Wyoming
Barry Gifford
13 febrero, 2002 01:00Barry Gifford
Aunque parece imposible disociar al autor de sus personajes y de las películas de David Lynch y Alex de la Iglesia basadas en sus novelas, lo cierto es que Barry Gifford (Chicago, 1946) es mucho más que el padre de Saylor y Lula. Poeta, guionista y narrador, es uno de los autores contemporáneos más destacados. Con alguna rareza, como la colección de postales de relámpagos que ocupa una pared entera de su estudio de Berkeley, junto a montones de libros apilados, manuscritos de proyectos cinematográficos, carteles de sus películas y recuerdos de sus viajes. Acaba de pasar por España para presentar Wyoming en una gira que le llevado por medio mundo, a pesar de lo cual asegura que "Estados Unidos es el lugar más exótico que conozco". Además, ha publicado un libro de poemas, Replies to Wang Wei, y otro de ensayos sobre cine negro, Out of the Past.
Me refiero, claro está, a características inconfundibles como un argumento que se imbricaba con la larga tradición norteamericana de literatura de viajes (que iniciaron en el XIX Fenimore Cooper y Washington Irving, y que consolidó Mark Twain), y los diálogos como eje y soporte de la estructura narrativa. ésas vuelven a ser las constantes de su última novela aparecida en nuestro país, y que el propio autor presentó hace unos días, Wyoming.
En este caso los viajeros son Kitty y su hijo de nueve años Roy, que llevan a cabo cuatro viajes por los Estados Unidos, a mediados de los años cincuenta, y cuyo destino final es Wyoming. Pero no el Wyoming de los "cowboys", sino un Wyoming espiritual, mental, porque, tal como dice Kitty, "todo el mundo necesita un Wyoming" (página 45).
La acción transcurre casi por completo dentro del coche y el contenido se desarrolla mediante una sucesión de treinta y cuatro breves viñetas, de apenas un par de páginas cada una, que corresponden a otras tantas conversaciones entre la madre y el hijo. Aunque ninguno de los temas es tratado en profundidad, descubrimos que el matrimonio de Kitty no funcionó y que la vida del padre, que fallece demasiado joven a los cuarenta y ocho años al final de la obra, resultaba, cuando menos, realmente turbulenta.
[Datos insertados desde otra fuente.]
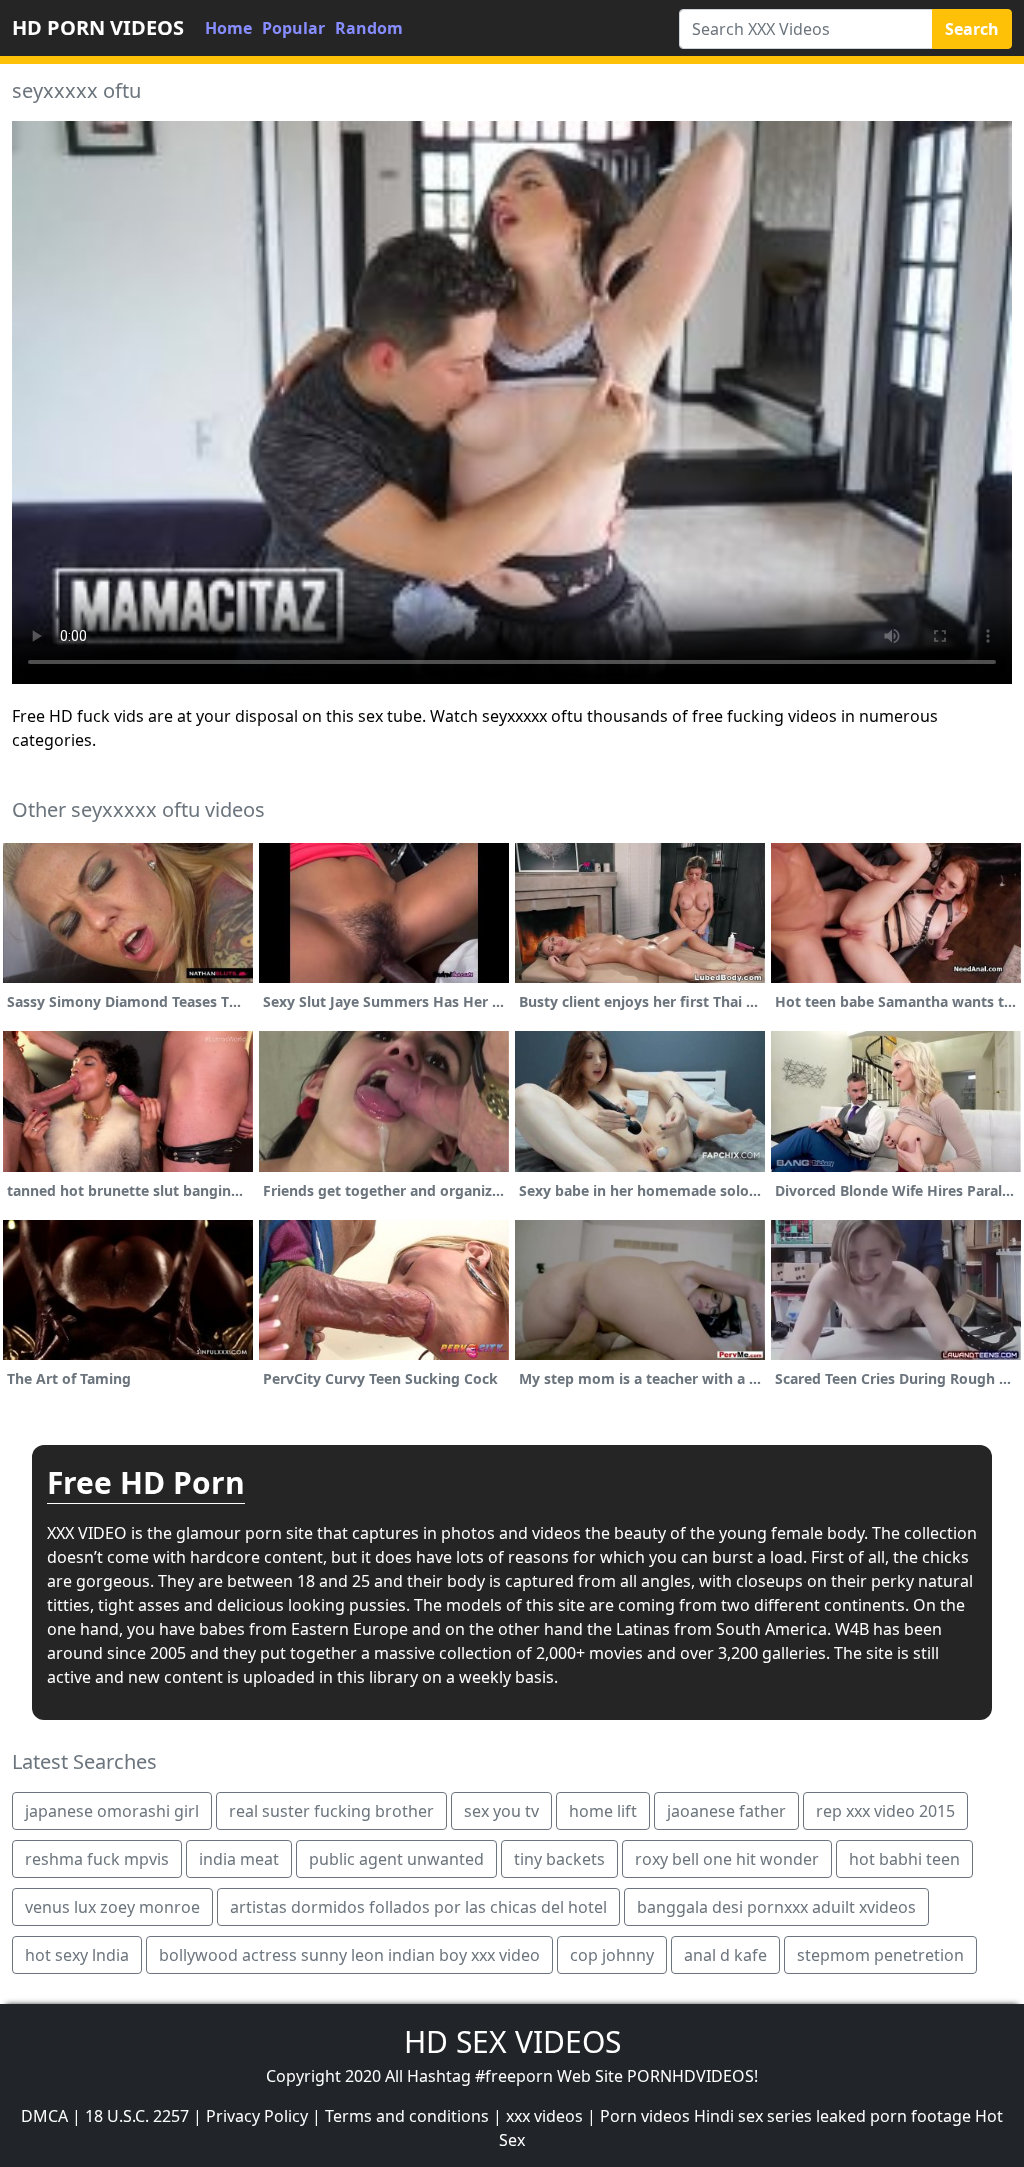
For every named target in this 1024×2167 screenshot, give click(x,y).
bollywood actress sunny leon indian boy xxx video (349, 1955)
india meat (239, 1859)
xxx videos (544, 2116)
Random (369, 28)
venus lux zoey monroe (112, 1907)
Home (228, 28)
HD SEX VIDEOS (512, 2041)
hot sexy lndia (77, 1955)
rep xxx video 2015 (885, 1811)
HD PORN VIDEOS (98, 27)
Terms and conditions (407, 2116)
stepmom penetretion (880, 1955)
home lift (603, 1811)
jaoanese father (726, 1811)
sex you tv (501, 1811)
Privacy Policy (257, 2116)
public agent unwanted (396, 1859)
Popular (293, 28)
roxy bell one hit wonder (727, 1859)
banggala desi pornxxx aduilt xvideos (776, 1907)
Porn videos (645, 2116)
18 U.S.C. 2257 (137, 2116)
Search (972, 29)
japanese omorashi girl (112, 1811)
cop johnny (612, 1955)
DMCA (44, 2116)
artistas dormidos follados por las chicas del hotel (418, 1907)
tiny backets (559, 1859)
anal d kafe (725, 1955)
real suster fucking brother (331, 1811)
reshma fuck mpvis (97, 1859)
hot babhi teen (904, 1859)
Nos movemos continuamente en un mundo de nieblas, imprecisiones, sugerencias... ante las cuales el lector debe sacar sus propias conclusiones. Así, por ejemplo, no sabemos a qué se dedica Kitty, aunque sospechamos oscuras activi- dades cuando algunas noches abandona la habitación de los moteles de carretera donde se alojan. "¿Todo el mundo tiene secretos? (pregunta Roy)". "Sí, por supuesto" (contesta Kitty). "¿Y tú?". "Uno o dos". "¿Te morirías si alguien los descubriera?". "Morirme no. Pero hay un par de cosas que preferiría que no supiera nadie". "¿Incluido yo?". "¿Tú, qué?". "¿Tienes secretos que no quieras contarme?". "Roy, hay ciertas cosas en las que prefiero no pensar, cosas que intento ocultar a todo el mundo, incluso a mí misma". No ha de ser fácil ocultarse algo uno mismo". (pág. 143). Es la ingenuidad del niño, con sus infantiles preguntas como: "Oye, mamá, cuando un pájaro muere ¿adónde va su alma?" (pág. 29); "Mamá, ¿qué pasaría si no hubiera sol?" (pág. 49), "Mamá, tú de niña, ¿qué querías ser cuando fueras mayor?" (pág. 159), o "¿Por qué no me dijiste que papá iba a morir?"(pág. 165).
Es mediante este tipo de preguntas como se inician la mayoría de los sketches, lo que convierte a esta novela en una obra entrañable. Al mismo tiempo, los interrogantes se convierten en acicate para que la madre vaya, progresivamente, desvelándonos sus preocupaciones e inquietudes.
Y, por extensión, también las de su hijo, a quien no le importa no tener amigos, pero que se encuentra inseguro ante el amor de su padre, o la compleja relación entre sus progenitores. Pero, como ya se ha apuntado, de forma tal vez excesivamente superficial. ése es precisamente, entiendo, el punto más débil, de la obra, la falta de concreción, de definición. Aunque, de justicia es reconocerlo, esas suelen ser las "reglas" de este tipo de conversaciones.
Lo que pierde en el análisis profundo de los personajes lo gana en agilidad narrativa; cada una de las conversaciones transcurre ante nuestros ojos con la misma velocidad que pasa el paisaje a través de la ventanilla del coche. Porque además de los personajes, el lector tendrá una buena dosis de cultura norteamericana, con sus partidos de béisbol, moteles y también de geografía del país.